Als het aan nieuwe Britse premier Boris Johnson ligt, stapt zijn land in oktober met of zonder goede afspraken uit de EU. In dat laatste geval krijgt het pond een keiharde klap. Maar krijgt Johnson het wel voor het zeggen?
De leden van de Conservatieve Partij hebben Boris Johnson op dinsdag 23 juli aangewezen als partijleider en daarmee ook als nieuwe Britse premier. De valutawereld geeft een heel duidelijk signaal wat dat voor het pond betekent. De munt is de afgelopen maanden met circa 5% in waarde gedaald ten opzichte van andere belangrijke munten. Ten opzichte van de Amerikaanse dollar bereikte het pond het laagste niveau sinds begin 2017. Langzaam maar zeker komt zelfs het dieptepunt uit 1985 in zicht.
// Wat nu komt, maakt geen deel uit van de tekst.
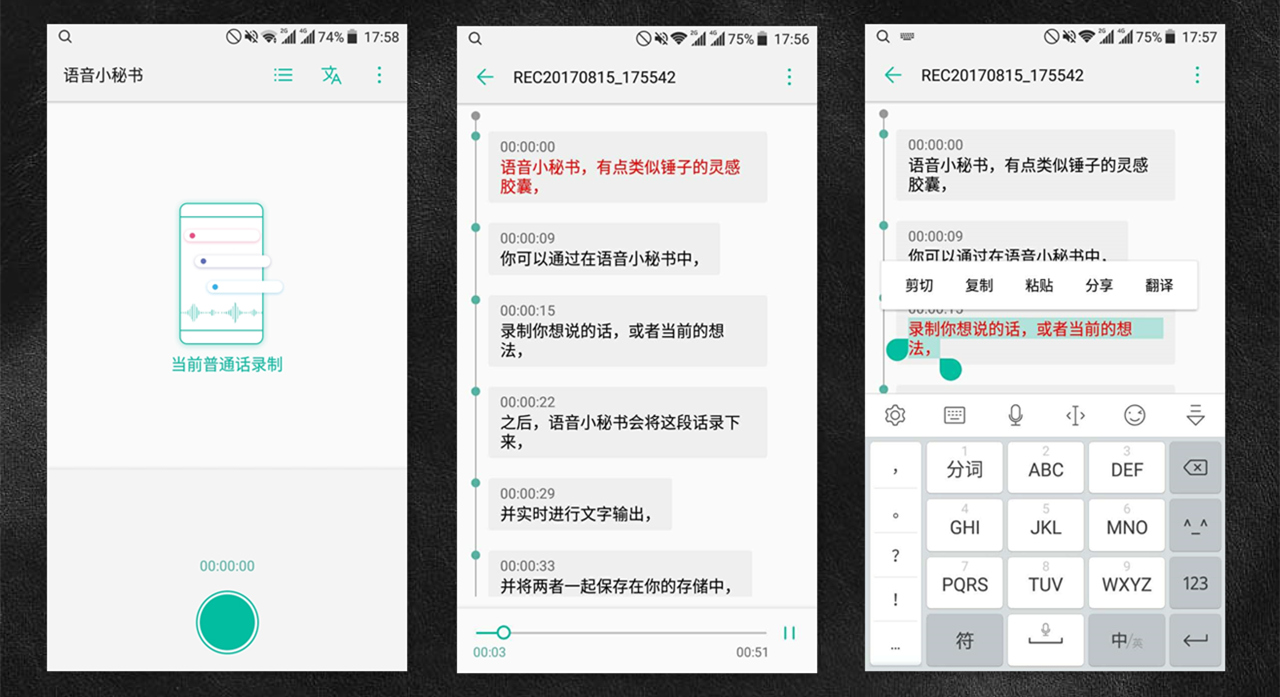
Task: Start recording with the green record button
Action: click(227, 621)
Op dat moment was één pond maar net iets meer waard dan één dollar. Ter vergelijking: vlak voor het Brexit-referendum in 2016 kreeg je nog ruim 1,45 dollar voor een pond.
De kans op een no deal-Brexit is de afgelopen weken verder toegenomen. In de onderlinge debatten hebben zowel Johnson als zijn tegenstrever Jeremy Hunt benadrukt niets te voelen voor het akkoord dat voormalig premier Theresa May vorig jaar met de EU sloot. Het grote struikelblok is de zogeheten Ierse backstop. Aangezien het onmogelijk is om de 500 kilometer lange grens tussen Ierland en Noord-Ierland met bijna 300 overgangen hermetisch te sluiten, is er afgesproken dat er een tijdelijk achtervangnet komt met het Britse vasteland in de Ierse Zee. Daar voelt Johnson echter niets voor, aangezien dat het land in tweeën zou delen. Natuurlijk speelt ook mee dat zijn Conservatieve Partij in het Lagerhuis zonder steun van de Noord-Ierse DUP geen meerderheid heeft.
Brexit-moeras
De regeringsleiders van de andere EU-landen hebben al aangegeven dat Groot-Brittannië het moet doen met het akkoord dat er nu ligt. Daar voelt Johnson niets voor, net zoals hij niet van plan is om net zoals zijn voorgangster te verdrinken in een moeras van nieuwe onderhandelingen en kansloze stemrondes. Een no deal-Brexit op 31 oktober is dan de enige overblijvende optie. Vlak voordat Johnson het partijleider- en premierschap binnensleepte, werd echter duidelijk dat Johnson het niet helemaal voor het zeggen heeft. Half juli werd namelijk een amendement aangenomen dat het Lagerhuis in de week voor de Brexit-deadline moet debatteren over de Noord-Ierse kwestie. De premier heeft hierdoor niet de mogelijkheid om het Lagerhuis naar huis te sturen en een no deal-Brexit erdoor te duwen.
Het ligt voor de hand dat parlementariërs van verschillende partijen de handen ineen slaan om Johnson te dwarsbomen. De grote vraag is wat er daarna gebeurt. Wordt de deadline simpelweg opnieuw naar achteren geschoven, komen er nieuwe verkiezingen of mogen de Britten straks weer naar de stembus voor een volgend Brexit-referendum? Voorlopig is dat eerste scenario het meest waarschijnlijk. De EU heeft vlak voor zijn zege al laten weten bereid te zijn om Johnson opnieuw uitstel te verlenen. Als het hele Brexit-circus straks weer opnieuw begint, kan iedereen die zaken doet over de grens zich alvast schrap zetten voor flink wat nieuwe koersschokken van het pond.